Foto di Marco Gualazzini
29 Aprile 2021
Maaza Mengiste

Traduzione di Paola Splendore

Seduta accanto all’ampia vetrata del caffè, osservo un giovane uomo. Il bagliore arancione del tardo pomeriggio gli avvolge le spalle in spessi strati facendogli risaltare il viso. Capisco che viene dall’Africa orientale, un ragazzo di origine eritrea o etiope dal corpo sottile,  i lineamenti delicati, gli occhi grandi. Ha l’aspetto scarno di tutti i migranti appena arrivati che ho visto, una magrezza quasi innaturale per un corpo. Si muove in maniera diversa da chi è abituato allo spazio che abita, con un’andatura fatta di passi cauti, a scatti. Sembra spaventato,  troppo consapevole di chi lo sfiora passando. Sembra che stia cercando di raccogliersi dentro di sé, di ritrarsi quel tanto che basta per non essere toccato.  Noto tutti questi dettagli, eppure so che non  è un caso  particolare, non a Firenze.  È uno dei tanti rifugiati e migranti che ce l’hanno fatta ad arrivare dall’Africa orientale, materializzazione degli ormai consueti servizi giornalistici e fotografici sui migranti.

I passanti procedono tranquilli sullo stretto marciapiedi, proiettando ombre lunghe nella luce dorata del crepuscolo. Sono assorti in conversazioni private, persi nel ritmo regolare dei loro dialoghi. Non si accorgono neppure del ragazzo che osservo, guardando oltre mio riflesso per vederlo meglio. Non si rendono conto che sta accelerando il passo dietro di loro, irrigidendo il corpo a ogni secondo. Si piega in avanti all’altezza del petto, dapprima leggermente, poi come se potesse cadere spinto dalla sua stessa foga. Avanza di parecchi passi in quel modo prima di cominciare  a urtare i pedoni, inconsapevole di quelli in cui inciampa. Una figura scomposta, strana, che procede sbandando incauto sull’affollato marciapiedi, distratto dai suoi pensieri. Poi, all’improvviso, si ferma. È così immobile che occhi curiosi si voltano a guardarlo, un corpo inondato dal sole che avanza tranquillamente in mezzo al traffico dell’incrocio. Se ne sta lì, immobile e un po’ stordito mentre le macchine si fermano e i motociclisti rallentano. Il traffico aspetta che lui si sposti. Invece, lui comincia ad agitare le braccia, direttore di un’orchestra invisibile. Le braccia ossute si piegano e si tendono, spinte da un’energia via via più forte. Ogni movimento della mano riporta in alto il resto del corpo piegandolo in un cerchio imperfetto. Continua mentre i passanti si fermano a guardarlo, scuotono il capo e vanno oltre. Poi lui muove la bocca per formare delle parole e, prima ancora che cominci, capisco che sta per urlare.
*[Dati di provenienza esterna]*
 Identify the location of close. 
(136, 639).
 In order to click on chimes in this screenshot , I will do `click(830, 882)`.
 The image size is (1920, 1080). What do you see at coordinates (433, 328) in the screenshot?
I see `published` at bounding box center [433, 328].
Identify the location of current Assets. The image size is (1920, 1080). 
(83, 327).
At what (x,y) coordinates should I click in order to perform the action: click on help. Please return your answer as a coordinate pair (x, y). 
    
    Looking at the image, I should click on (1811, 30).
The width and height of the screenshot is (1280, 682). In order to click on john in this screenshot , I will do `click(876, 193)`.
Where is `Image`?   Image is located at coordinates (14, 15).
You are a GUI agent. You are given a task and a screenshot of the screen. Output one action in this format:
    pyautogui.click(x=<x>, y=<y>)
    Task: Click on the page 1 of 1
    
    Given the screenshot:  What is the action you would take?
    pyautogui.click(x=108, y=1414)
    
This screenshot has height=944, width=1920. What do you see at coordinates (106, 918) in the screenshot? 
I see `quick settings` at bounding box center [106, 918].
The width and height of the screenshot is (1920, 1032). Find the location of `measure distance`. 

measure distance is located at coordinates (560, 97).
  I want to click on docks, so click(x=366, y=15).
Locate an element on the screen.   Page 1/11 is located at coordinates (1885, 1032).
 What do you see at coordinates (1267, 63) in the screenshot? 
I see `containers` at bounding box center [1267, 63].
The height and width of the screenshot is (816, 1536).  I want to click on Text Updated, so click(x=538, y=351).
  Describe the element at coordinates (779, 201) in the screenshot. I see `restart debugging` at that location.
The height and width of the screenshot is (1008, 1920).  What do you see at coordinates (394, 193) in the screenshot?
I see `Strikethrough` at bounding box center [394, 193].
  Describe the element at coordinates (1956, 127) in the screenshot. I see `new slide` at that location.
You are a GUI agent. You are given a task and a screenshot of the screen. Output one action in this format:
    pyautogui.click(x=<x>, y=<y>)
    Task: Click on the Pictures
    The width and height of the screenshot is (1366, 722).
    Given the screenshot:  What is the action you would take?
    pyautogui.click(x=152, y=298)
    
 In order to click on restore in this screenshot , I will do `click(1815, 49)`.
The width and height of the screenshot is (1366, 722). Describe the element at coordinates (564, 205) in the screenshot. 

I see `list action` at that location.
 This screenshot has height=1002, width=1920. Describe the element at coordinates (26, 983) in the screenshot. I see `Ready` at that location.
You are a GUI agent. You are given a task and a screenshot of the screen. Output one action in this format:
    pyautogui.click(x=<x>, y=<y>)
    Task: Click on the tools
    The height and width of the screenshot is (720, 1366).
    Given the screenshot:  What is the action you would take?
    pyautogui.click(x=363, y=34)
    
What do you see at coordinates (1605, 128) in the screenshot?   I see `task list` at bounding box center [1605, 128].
Lascio che tutto scompaia e mi concentro sulla scena che si sta svolgendo. I passanti  lo superano irritati ma restando calmi. Gli autisti sterzano evitando attentamente la sua presenza invasiva. Tutti cercano di ignorarlo, come un  imprevisto di poca importanza. Lui continua  a gesticolare voltando il capo da un lato e dall’altro, con gesti sempre più veloci. È l’inizio di uno strano ritmo, una danza a scatti in cui cerca disperatamente di stare al passo. Mentre osservo la scena sento qualcosa che mi schiaccia il petto, che mi costringe a un respiro improvviso. Non capisco il dolore che mi afferra, o forse non voglio riconoscerlo. Forse non voglio trovare le parole perché mi farebbero precipitare in un luogo oscuro, lontano da questa strada affollata e piena di luce. Sono venuta al caffè per sfuggire alla raffica di cattive notizie del giorno. Ho portato un taccuino e la penna per mettere una distanza tra me e tutto quello che mi ricorda i tumulti in corso in ogni parte del mondo: America, Etiopia, Mediterraneo, Medio Oriente, Europa. Sono venuta per sottrarmi a quello che conosco e procedere verso uno spazio che mi permetta di immaginare, libera da inutili distrazioni. Sono venuta per stare da sola, scrivere in solitudine, libera dal rumore che sembra inseguirmi da mesi, o forse anni. È difficile sapere misurare il tempo, orientarsi quando l’orrore e lo shock cominciano a insediarsi nel ritmo della vita quotidiana. È diventato facile vivere nel presente, girare da una tragedia all’altra, muoversi con tale agilità tra i disastri, che si passano giornate intere sorpresi e stupiti. 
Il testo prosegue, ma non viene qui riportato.